We are currently showing Year 5 students and families around the school and it is great to welcome them to the Wallingford School community. One of the things which we touch upon is our core school value that every student leaves us as a young adult who is “able and qualified”. Mr Lamb, now Principal at Bucks UTC, and I were reflecting on the essence of what it means to be able and qualified during the week and it was an important conversation.
You can tell quite a lot about a school from its strapline or motto. Schools will have their values which can often be broadly similar – they will focus on tolerance and understanding, commitment and challenge, excellence and endeavor. All of these elements are part of a strong school community and each is important. The strapline or motto of a school tries to summarise these values in a pithy way – no easy task for a large, vibrant school community which is the sum of a great many parts.
The strapline of our school seems absolutely appropriate. It reflects the high aspirations, mutual respect and focus on developing each and every student which are defining characteristics of the Wallingford School community.

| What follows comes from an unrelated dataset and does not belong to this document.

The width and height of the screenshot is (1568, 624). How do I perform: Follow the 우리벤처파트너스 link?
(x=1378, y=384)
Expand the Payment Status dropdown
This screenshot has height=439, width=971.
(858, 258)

“Able” and “qualified” are words which I like. The latter seems the easier to quantify. “Qualified” is about exams and courses and the hard reality of the numbers and letters which a young person has on a few pieces of paper when they leave school. This is, of course, the “passport” for their future and these grades will to an extent determine their futures, certainly in the short-term. As we know, results at Wallingford are extremely strong at both Key Stages 4 and 5 and the support which our young people receive from all of our staff in order to fulfil their potential is second-to-none.
“Able” seems to have more layers to it than “qualified”. It is about how a young person develops during their time at the school; it is who they become and, almost literally, what they can do. Schools are about exam results but they are also about the type of young people they produce. How will they contribute to society? How do they interact with people? What are their values? This school does a great job of supporting its young people to become “able”. I will not attempt to list here the multitude of activities which contribute to this but they are all about developing our young people in a holistic way to become the very best person they can be and this commitment from all our staff to our students resonates throughout this school community.
The goal of a great school should be to produce young people who are both “able and qualified” and our strapline seems to me to summarise everything that Wallingford School is about pretty effectively.